== DIRECTIVE ==
Rename "Instruction" to "Step" in the lines from the line with "Given: Select the Component table in sidebar" up to and including the line with "click(82, 425)", leaving everything else unchanged. Return only those lines.

(Element lookup lines)
....

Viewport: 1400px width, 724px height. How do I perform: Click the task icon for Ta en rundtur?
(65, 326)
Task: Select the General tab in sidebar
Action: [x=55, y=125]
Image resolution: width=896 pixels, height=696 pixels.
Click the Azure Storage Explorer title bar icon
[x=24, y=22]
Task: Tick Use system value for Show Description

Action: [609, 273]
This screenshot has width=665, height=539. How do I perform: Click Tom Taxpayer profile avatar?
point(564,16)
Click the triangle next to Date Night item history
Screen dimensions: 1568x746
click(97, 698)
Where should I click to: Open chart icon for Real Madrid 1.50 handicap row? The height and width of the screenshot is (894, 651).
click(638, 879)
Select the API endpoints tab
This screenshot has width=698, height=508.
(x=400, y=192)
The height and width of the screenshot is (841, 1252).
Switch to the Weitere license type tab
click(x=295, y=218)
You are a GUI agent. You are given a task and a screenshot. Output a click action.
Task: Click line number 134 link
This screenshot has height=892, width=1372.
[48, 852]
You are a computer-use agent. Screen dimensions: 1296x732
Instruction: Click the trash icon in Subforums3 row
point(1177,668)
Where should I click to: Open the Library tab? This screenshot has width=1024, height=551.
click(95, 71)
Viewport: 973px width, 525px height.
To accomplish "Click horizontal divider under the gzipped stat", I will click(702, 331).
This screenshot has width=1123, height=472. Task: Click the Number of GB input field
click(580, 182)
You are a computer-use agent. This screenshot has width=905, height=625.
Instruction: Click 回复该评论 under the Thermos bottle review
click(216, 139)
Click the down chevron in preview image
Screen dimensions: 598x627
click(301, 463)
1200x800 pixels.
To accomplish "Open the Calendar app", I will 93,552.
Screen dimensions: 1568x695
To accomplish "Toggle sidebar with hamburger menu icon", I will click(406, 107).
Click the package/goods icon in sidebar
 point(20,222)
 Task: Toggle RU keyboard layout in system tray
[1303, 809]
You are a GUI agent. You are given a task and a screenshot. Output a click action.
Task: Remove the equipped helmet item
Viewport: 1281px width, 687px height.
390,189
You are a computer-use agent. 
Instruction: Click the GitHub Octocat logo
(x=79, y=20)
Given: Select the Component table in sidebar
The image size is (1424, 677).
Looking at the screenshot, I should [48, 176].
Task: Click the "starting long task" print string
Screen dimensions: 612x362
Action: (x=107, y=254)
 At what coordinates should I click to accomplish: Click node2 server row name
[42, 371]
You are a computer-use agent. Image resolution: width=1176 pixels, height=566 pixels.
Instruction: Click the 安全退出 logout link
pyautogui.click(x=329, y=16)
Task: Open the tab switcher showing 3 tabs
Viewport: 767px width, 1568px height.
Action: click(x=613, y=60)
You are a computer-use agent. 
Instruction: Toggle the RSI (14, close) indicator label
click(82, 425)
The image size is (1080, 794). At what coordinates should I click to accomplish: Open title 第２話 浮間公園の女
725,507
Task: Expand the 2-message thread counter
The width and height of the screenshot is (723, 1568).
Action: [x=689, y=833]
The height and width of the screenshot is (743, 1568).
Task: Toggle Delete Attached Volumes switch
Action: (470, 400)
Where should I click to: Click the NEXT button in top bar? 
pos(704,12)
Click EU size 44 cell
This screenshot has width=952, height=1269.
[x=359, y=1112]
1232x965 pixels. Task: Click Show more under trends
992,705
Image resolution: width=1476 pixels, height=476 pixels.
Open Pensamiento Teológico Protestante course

....

== TASK SOLUTION ==
Given: Select the Component table in sidebar
The image size is (1424, 677).
Looking at the screenshot, I should [48, 176].
Task: Click the "starting long task" print string
Screen dimensions: 612x362
Action: (x=107, y=254)
 At what coordinates should I click to accomplish: Click node2 server row name
[42, 371]
You are a computer-use agent. Image resolution: width=1176 pixels, height=566 pixels.
Step: Click the 安全退出 logout link
pyautogui.click(x=329, y=16)
Task: Open the tab switcher showing 3 tabs
Viewport: 767px width, 1568px height.
Action: click(x=613, y=60)
You are a computer-use agent. 
Step: Toggle the RSI (14, close) indicator label
click(82, 425)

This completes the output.